Как будто он мог не выступить!
Гербольд кивнул соседке, прощаясь, и медленно пошел по улице к своему дому. К концу мая весенняя грязь высохла, но ему казалось, что на его туфли налипает могильная глина.
Тишина в доме тоже стояла могильная. Или ему уже всюду мерещился этот мертвый дух унижения? Какая теперь разница…
Марфа утюжила рубашки ему в командировку, поставив гладильную доску в гостиной.
«Вот кто не меняется ни от чего, ни на йоту. Сколько ей лет?» – подумал Гербольд.
Сознание его цеплялось за неважные и даже бессмысленные вещи. Не все ли равно, сколько лет Марфе? Возможно, она одного с ним возраста, возможно, старше или моложе. Какое это имеет значение?
– Дома? – с трудом шевеля языком, спросил он.
Сил не было даже на то, чтобы уточнить, о ком он спрашивает. К счастью, Марфа не нуждалась в уточнениях.
– Вася в детской, – складывая выглаженную рубашку, ответила она. – Воздушного змея клеит, как в садике учили. Вас ждет, чтобы помогли.
– Из садика давно вы его привели? – машинально спросил он.

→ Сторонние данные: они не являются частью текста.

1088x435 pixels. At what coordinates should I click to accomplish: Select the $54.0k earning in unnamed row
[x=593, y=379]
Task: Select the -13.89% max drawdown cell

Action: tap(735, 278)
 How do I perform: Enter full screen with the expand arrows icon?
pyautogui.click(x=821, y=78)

– Евдокия Романовна привела. Потом ушла.
– Куда?
Он вздрогнул, хотя голос Марфы звучал с обычной бесстрастностью. Он чувствовал себя выпотрошенным, но нервы его были обнажены.
– Не сказала.
Конечно, вечером Донка могла уйти куда угодно – в театр, или просто встретиться с какой-нибудь приятельницей-актрисой, с которой вместе выступала в концертах; он не следил за ее встречами и тем более им не препятствовал. Но все-таки странно было, что она ушла при том, что завтра утром он уезжает в Берлин, и что не предупредила его о своем уходе.
Он помог Васе склеить змея – для своих пяти лет мальчик приобретал различные навыки быстро – потом в детскую пришла Марфа, чтобы укладывать его, и Гербольд спустился вниз. Вечер был теплый, он вышел на крыльцо и сел на ступеньки.

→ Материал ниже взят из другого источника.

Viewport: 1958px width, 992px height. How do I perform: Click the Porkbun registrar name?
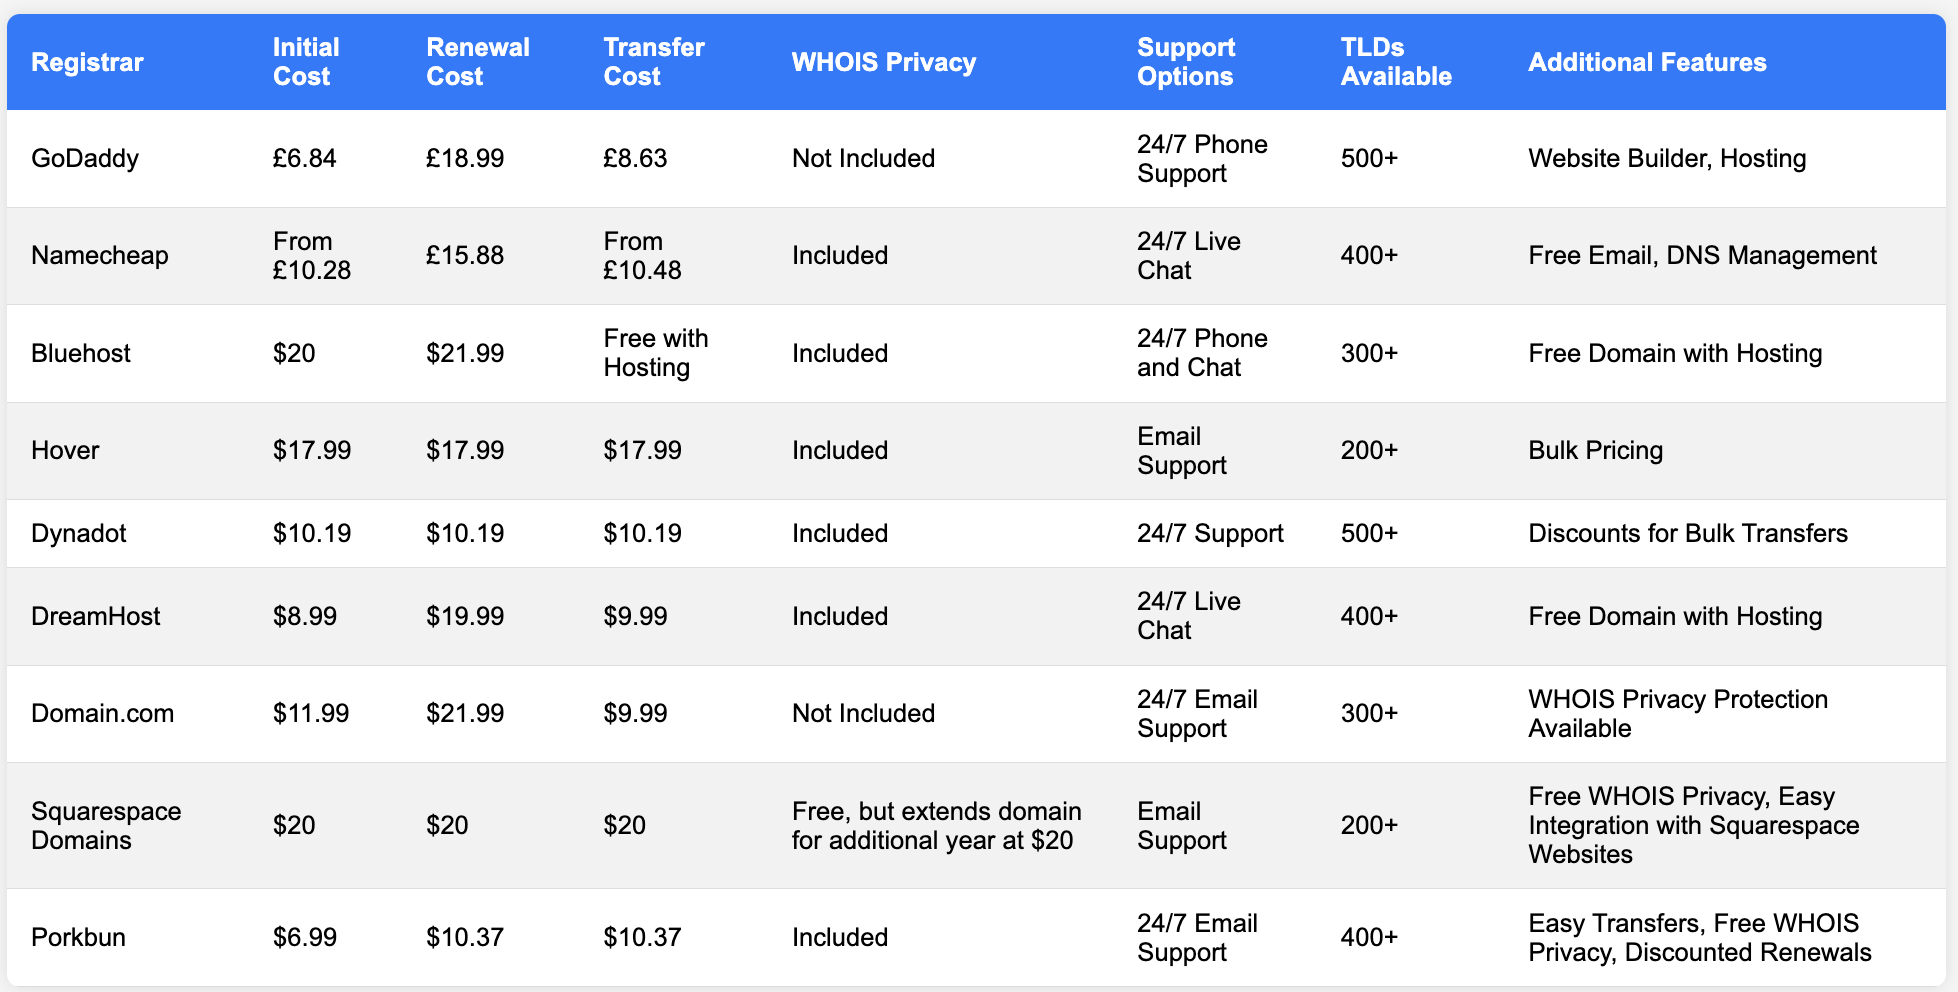click(78, 937)
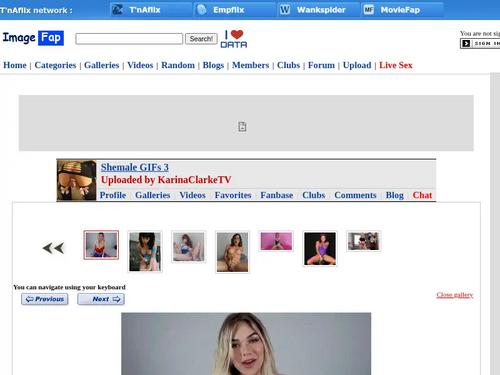Click the Search! button

pos(201,39)
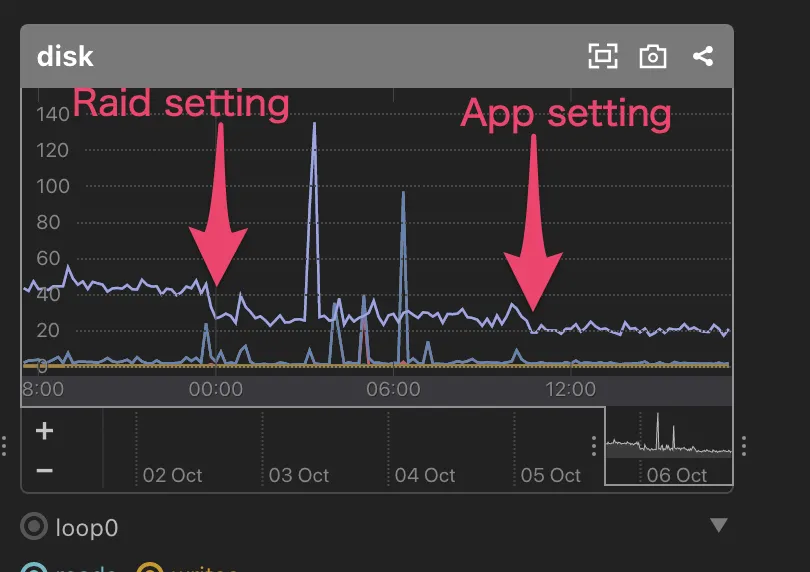Open the disk chart in fullscreen view

tap(602, 56)
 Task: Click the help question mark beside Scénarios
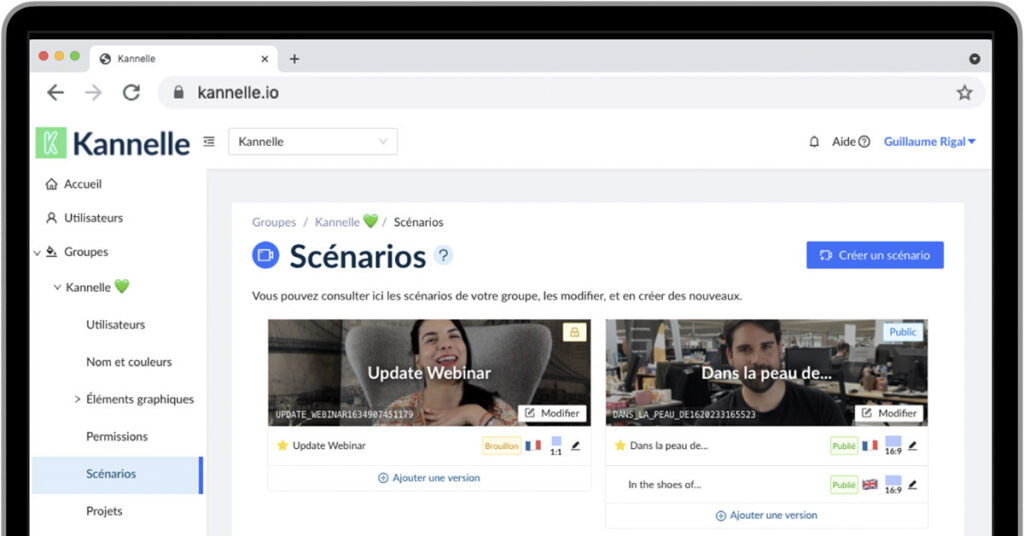[443, 256]
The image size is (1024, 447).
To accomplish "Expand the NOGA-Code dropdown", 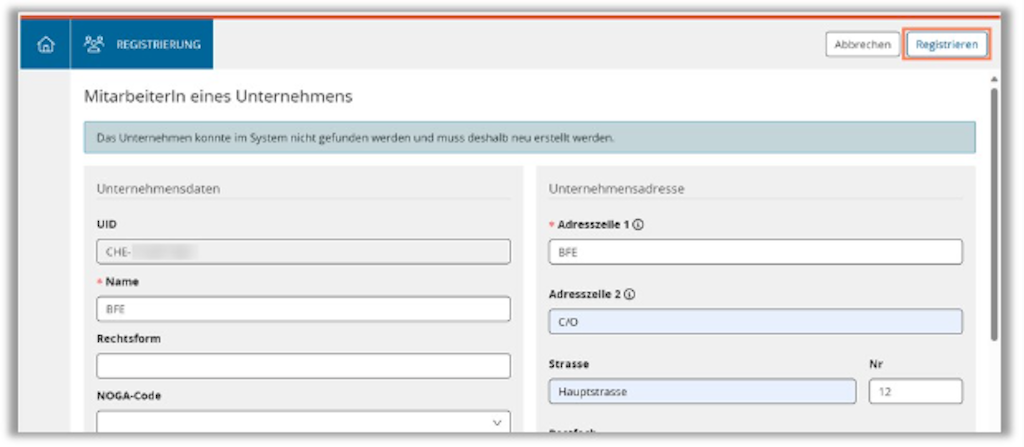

Был последний день мая, долго было светло, но Донка появилась у калитки уже в полной темноте. Пройдя по дорожке, она остановилась перед мужем. Гербольду показалось, если бы он не сидел на крыльце, мешая ей пройти, то и не остановилась бы.
– Что-то случилось? – спросил он, глядя снизу в ее сливающиеся с темнотой глаза.

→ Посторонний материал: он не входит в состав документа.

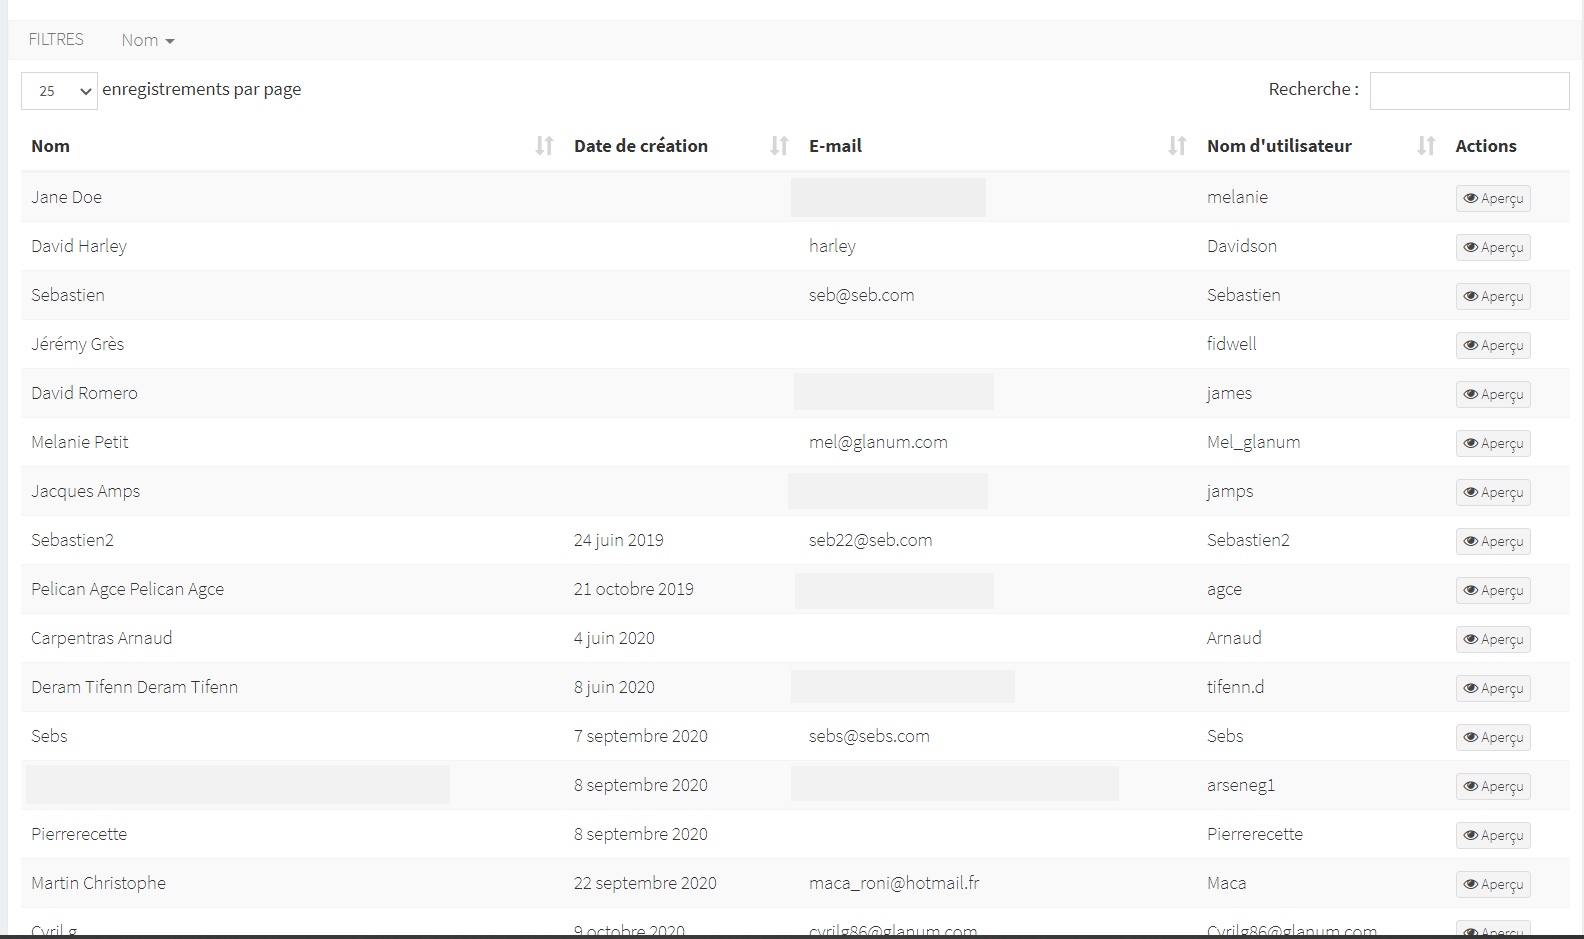Click Aperçu for Carpentras Arnaud

click(x=1492, y=639)
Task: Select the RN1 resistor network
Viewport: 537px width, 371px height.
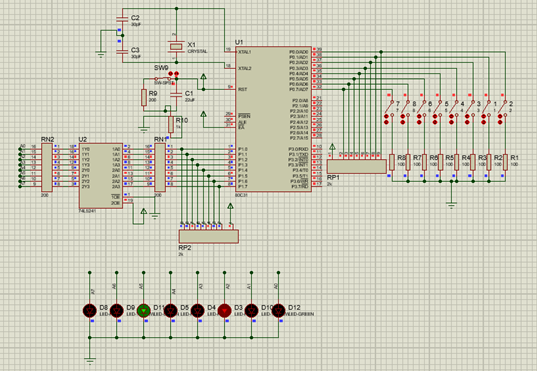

– Я слышала ваше собрание. – Она никогда не ходила вокруг да около, органически не могла говорить о постороннем. – Проходила мимо левертовской веранды, когда возвращалась с Васей из садика, увидела, что ты выступаешь…
Она замолчала, будто захлебнулась. Гербольд почувствовал, как поднимается у него в груди что-то неукротимое.
– И?.. – проговорил он. – Что же ты не продолжаешь? Скажи: как ты мог это сделать!
Она молчала. Потом сказала:
– Дай мне пройти.
Гербольд поднялся со ступенек и сделал шаг в сторону. Донка прошла мимо него, поднялась на крыльцо. Ее молчание было убийственным. Закрылась за ней дверь. Гербольд остался один в темноте под звездами.